_Aim of the task_.
Every line from the start of the records below to the line containing "मौसम (787, 163)" should be retyped exactly, that line included, and no others.

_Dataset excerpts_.
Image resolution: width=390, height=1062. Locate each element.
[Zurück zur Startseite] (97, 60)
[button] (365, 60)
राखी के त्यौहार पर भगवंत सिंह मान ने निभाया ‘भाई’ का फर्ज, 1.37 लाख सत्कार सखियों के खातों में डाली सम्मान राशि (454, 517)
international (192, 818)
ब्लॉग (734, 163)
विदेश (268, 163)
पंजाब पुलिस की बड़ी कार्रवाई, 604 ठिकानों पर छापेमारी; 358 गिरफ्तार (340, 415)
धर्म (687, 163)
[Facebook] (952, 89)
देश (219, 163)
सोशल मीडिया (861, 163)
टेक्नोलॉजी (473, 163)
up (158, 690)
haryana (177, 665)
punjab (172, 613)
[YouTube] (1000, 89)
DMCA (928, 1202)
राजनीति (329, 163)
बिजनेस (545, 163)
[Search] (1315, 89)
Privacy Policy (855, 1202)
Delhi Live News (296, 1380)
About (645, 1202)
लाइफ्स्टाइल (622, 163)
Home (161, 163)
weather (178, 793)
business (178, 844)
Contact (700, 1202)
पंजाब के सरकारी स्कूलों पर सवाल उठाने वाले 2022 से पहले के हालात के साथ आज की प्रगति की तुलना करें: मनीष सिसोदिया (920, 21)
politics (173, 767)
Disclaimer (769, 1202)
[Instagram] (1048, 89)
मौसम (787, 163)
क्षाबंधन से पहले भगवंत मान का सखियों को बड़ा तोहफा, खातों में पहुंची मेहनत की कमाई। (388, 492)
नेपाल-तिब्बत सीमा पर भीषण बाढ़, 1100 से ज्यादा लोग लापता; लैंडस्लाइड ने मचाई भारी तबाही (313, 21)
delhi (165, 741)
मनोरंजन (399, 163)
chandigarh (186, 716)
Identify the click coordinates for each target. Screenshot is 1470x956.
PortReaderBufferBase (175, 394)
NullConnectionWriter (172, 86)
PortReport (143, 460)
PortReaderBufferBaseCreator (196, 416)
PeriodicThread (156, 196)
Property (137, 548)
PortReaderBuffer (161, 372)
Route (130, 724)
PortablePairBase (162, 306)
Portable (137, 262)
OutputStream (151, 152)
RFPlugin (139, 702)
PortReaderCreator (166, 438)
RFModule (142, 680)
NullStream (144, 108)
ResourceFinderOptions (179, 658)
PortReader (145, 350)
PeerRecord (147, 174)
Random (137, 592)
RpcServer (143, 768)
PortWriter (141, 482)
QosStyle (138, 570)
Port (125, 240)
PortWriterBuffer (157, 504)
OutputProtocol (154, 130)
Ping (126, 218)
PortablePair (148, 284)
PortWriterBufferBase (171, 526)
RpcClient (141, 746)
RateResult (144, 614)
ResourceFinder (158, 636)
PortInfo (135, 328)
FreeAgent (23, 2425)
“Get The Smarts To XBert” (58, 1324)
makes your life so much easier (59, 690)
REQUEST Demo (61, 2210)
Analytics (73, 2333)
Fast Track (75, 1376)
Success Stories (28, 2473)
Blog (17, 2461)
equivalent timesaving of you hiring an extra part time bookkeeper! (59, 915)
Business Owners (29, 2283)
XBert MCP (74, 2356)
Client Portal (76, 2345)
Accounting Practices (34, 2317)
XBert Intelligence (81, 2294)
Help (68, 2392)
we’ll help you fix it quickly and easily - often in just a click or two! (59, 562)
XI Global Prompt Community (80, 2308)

_Your solution_.
Image resolution: width=390, height=1062. Locate each element.
[Zurück zur Startseite] (97, 60)
[button] (365, 60)
राखी के त्यौहार पर भगवंत सिंह मान ने निभाया ‘भाई’ का फर्ज, 1.37 लाख सत्कार सखियों के खातों में डाली सम्मान राशि (454, 517)
international (192, 818)
ब्लॉग (734, 163)
विदेश (268, 163)
पंजाब पुलिस की बड़ी कार्रवाई, 604 ठिकानों पर छापेमारी; 358 गिरफ्तार (340, 415)
धर्म (687, 163)
[Facebook] (952, 89)
देश (219, 163)
सोशल मीडिया (861, 163)
टेक्नोलॉजी (473, 163)
up (158, 690)
haryana (177, 665)
punjab (172, 613)
[YouTube] (1000, 89)
DMCA (928, 1202)
राजनीति (329, 163)
बिजनेस (545, 163)
[Search] (1315, 89)
Privacy Policy (855, 1202)
Delhi Live News (296, 1380)
About (645, 1202)
लाइफ्स्टाइल (622, 163)
Home (161, 163)
weather (178, 793)
business (178, 844)
Contact (700, 1202)
पंजाब के सरकारी स्कूलों पर सवाल उठाने वाले 2022 से पहले के हालात के साथ आज की प्रगति की तुलना करें: मनीष सिसोदिया (920, 21)
politics (173, 767)
Disclaimer (769, 1202)
[Instagram] (1048, 89)
मौसम (787, 163)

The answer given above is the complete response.